The impact of Russia's formidable contribution to modernism was poignantly apparent in the State Shchusev Museum of Architecture, where one of the program's special guests, Jeff Wall, chose to show still-life compositions that, while they may have echoed the "minor" tenor of the biennale's theme--Footnotes on Geopolitics, Markets and Amnesia--also asserted the formidable impact of Constructivist and Suprematist compositional dynamics on Wall's vision (even, and especially, in the process of looking at such everyday spaces as a studio sink and his own backyard).[I] Wall's Diagonal Composition (1993), made just as Russia was shedding its Communist past, Diagonal Composition NO. 2 (1998) and Diagonal Composition No. 3 (2000) were all there. The hanging of the lightboxes at a downright weird 30 degree angle to the wall by ghastly, prominent cables lent the presentation a clunky feel. This was unfortunate, given the opportune juxtapositions of the Shchusev's crumbling 17th-century architecture with the echoes from the golden age of modernism that are imbedded in the picturesque overgrowth and grime of Wall's--can we call it wild?--West Coast milieu. Like many of the exhibitions in the biennale, this one could only point to rather than fully embody the social and aesthetic dynamics at play due to its distracting hang. But at some point one had to stop worrying about the shoddy installation and consider Moscow through its biennale filter, because what was to be gleaned from this was much more interesting than shop talk regarding the perfection of an installation. For the latter, we can go to the Schaulager in Switzerland, a place that is as far from the situation in Moscow as I can imagine, where Wall's works were recently presented, well, impeccably.

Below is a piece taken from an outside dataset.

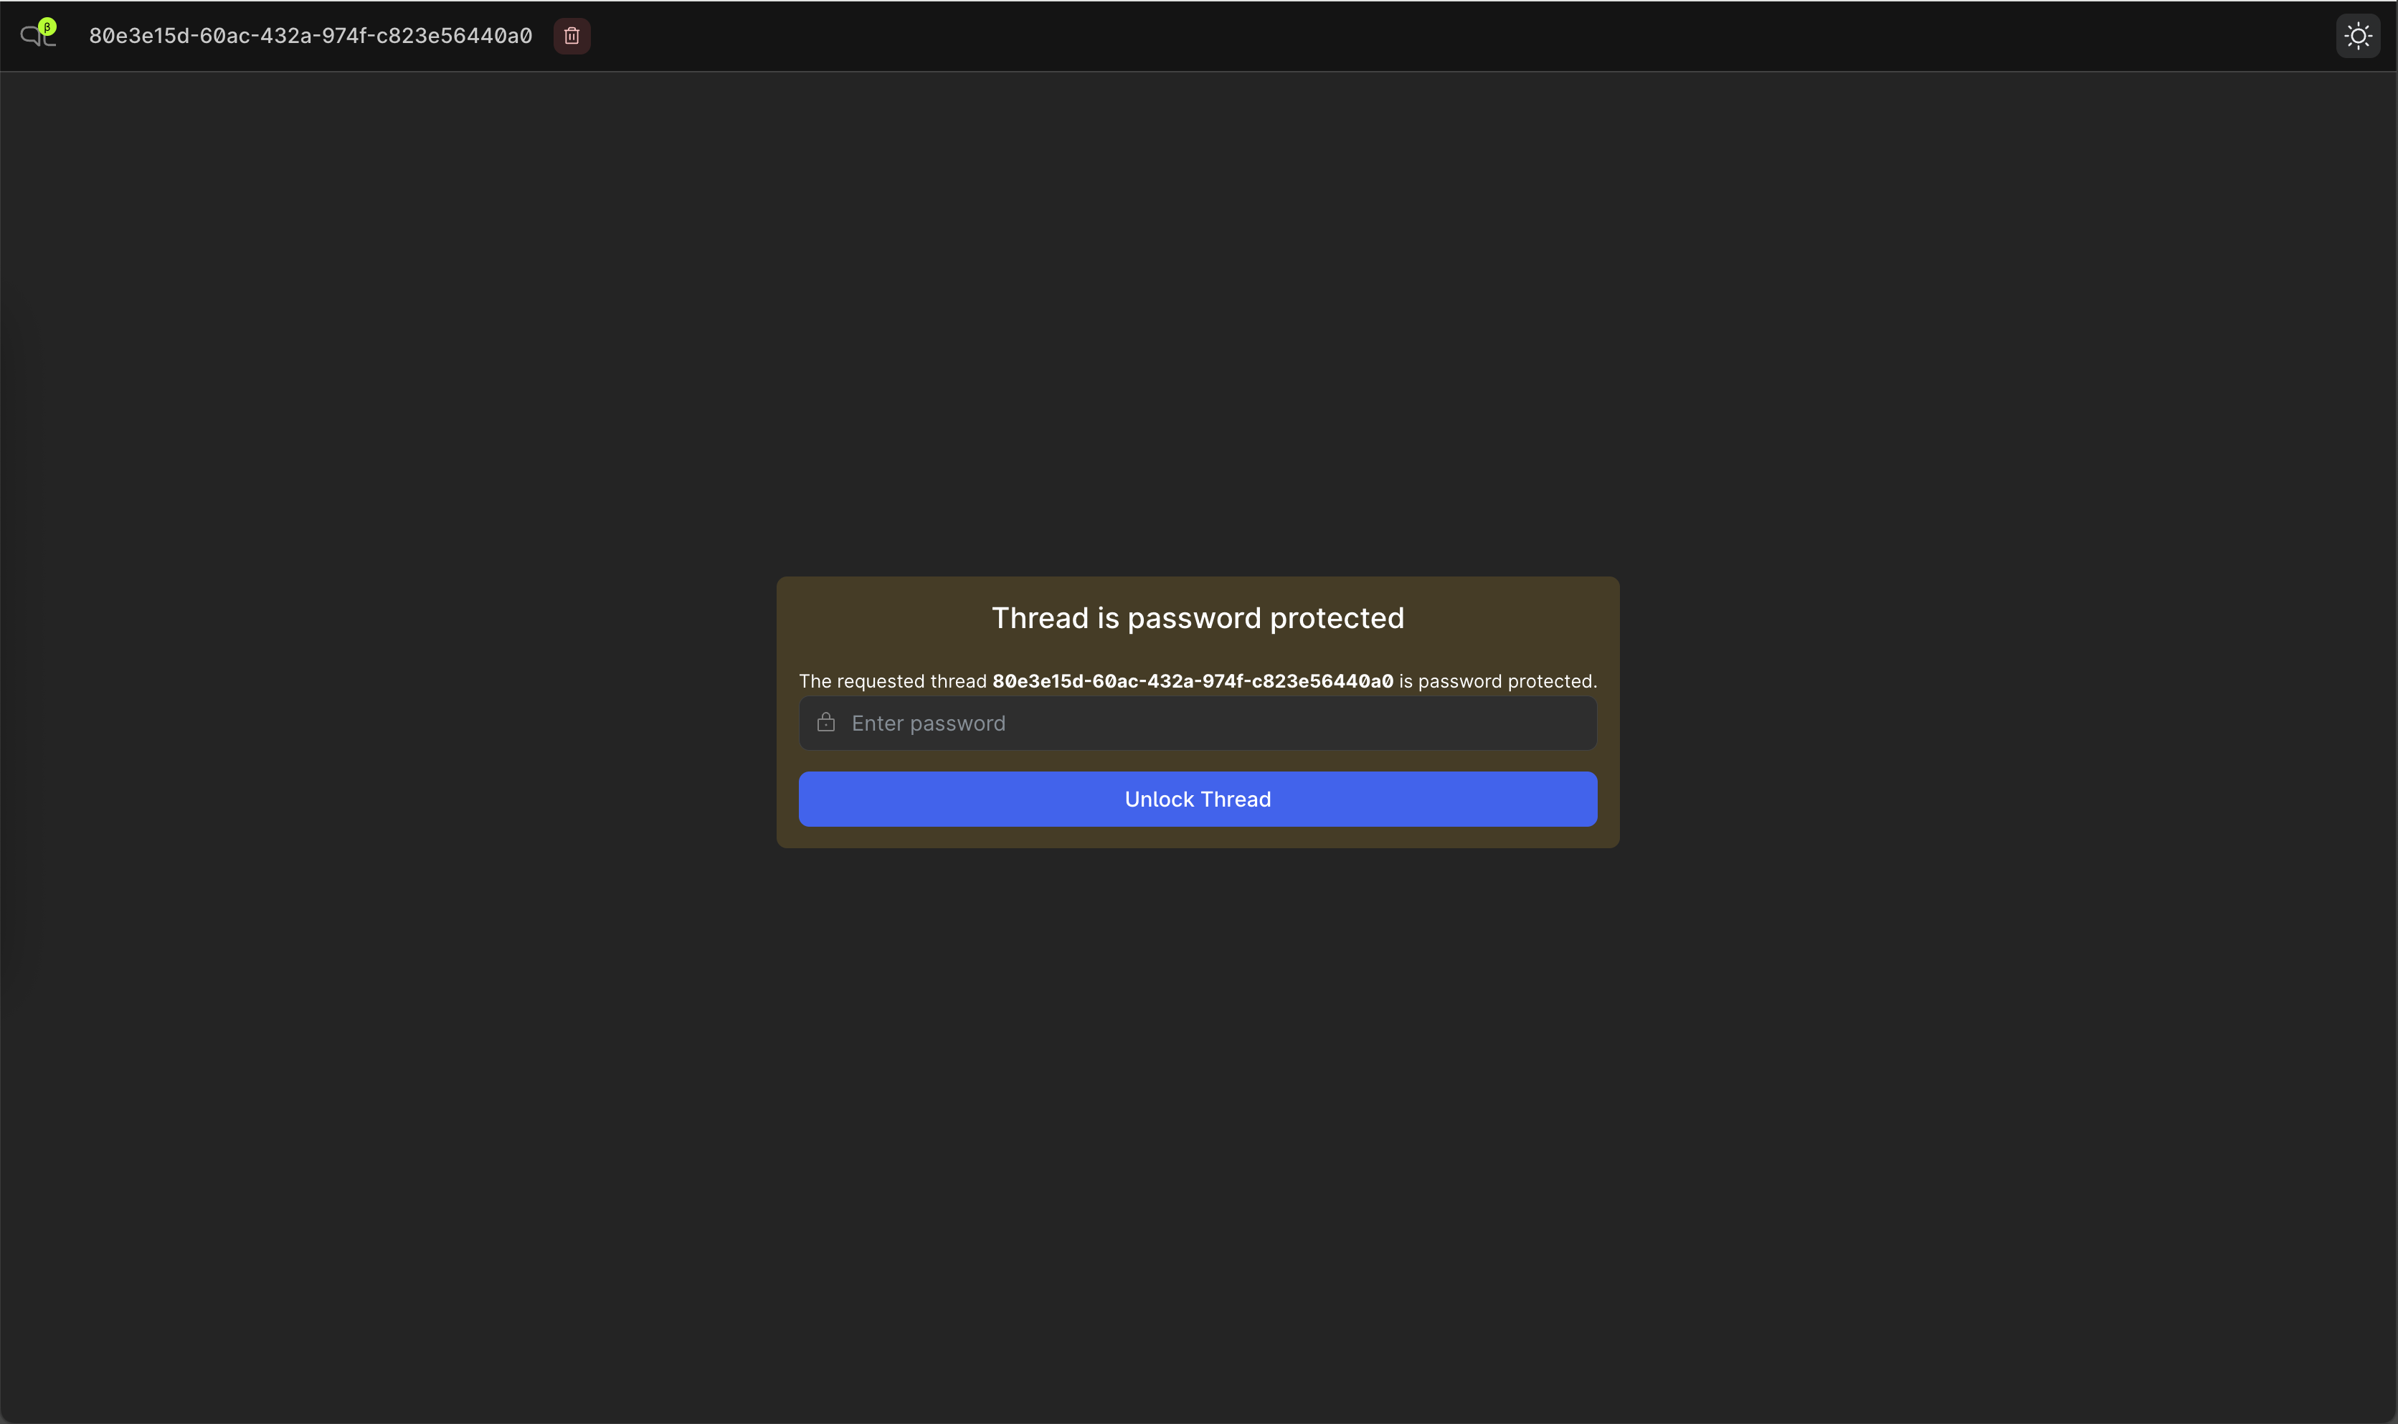The width and height of the screenshot is (2398, 1424).
Task: Click the lock icon in password field
Action: click(x=825, y=723)
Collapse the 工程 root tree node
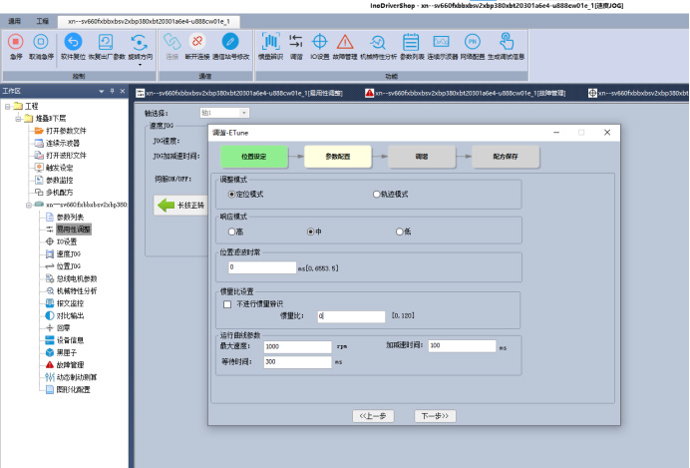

Moscow's somewhat messy, misbehaving biennale provided access to spaces at the epicentre of the city's development and catalyzed broader thinking around the unfolding plot and problems of the city. I have heard 101 critiques of the project as being complicit with Moscow's real estate boom, due to the fact that the repurposed wine factory Winzavod, the refurbished TSUM and the rising Federation Tower were the main stages of the biennale. This assumes a brain-dead visitor. In going to the Federation Tower construction site, for instance, you could not help but witness the city's building economy in the flesh (quite literally, workers drawn here from the provinces). The view of Moscow's boom from the bird's-eye vantage point of the twenty-second floor made the city look freaky and beautiful all at once. In particular, the work of Polish artist Jozef Robakowski, on view at the Federation Tower, talked back to the crane-consumed boomtown seen from the windows of the tower via the hilariously poignant and droll From My Window 1978-1999 (2000)--a long take in black and white of the grey life beyond the window of the artist's state-owned flat in Communist Poland [2].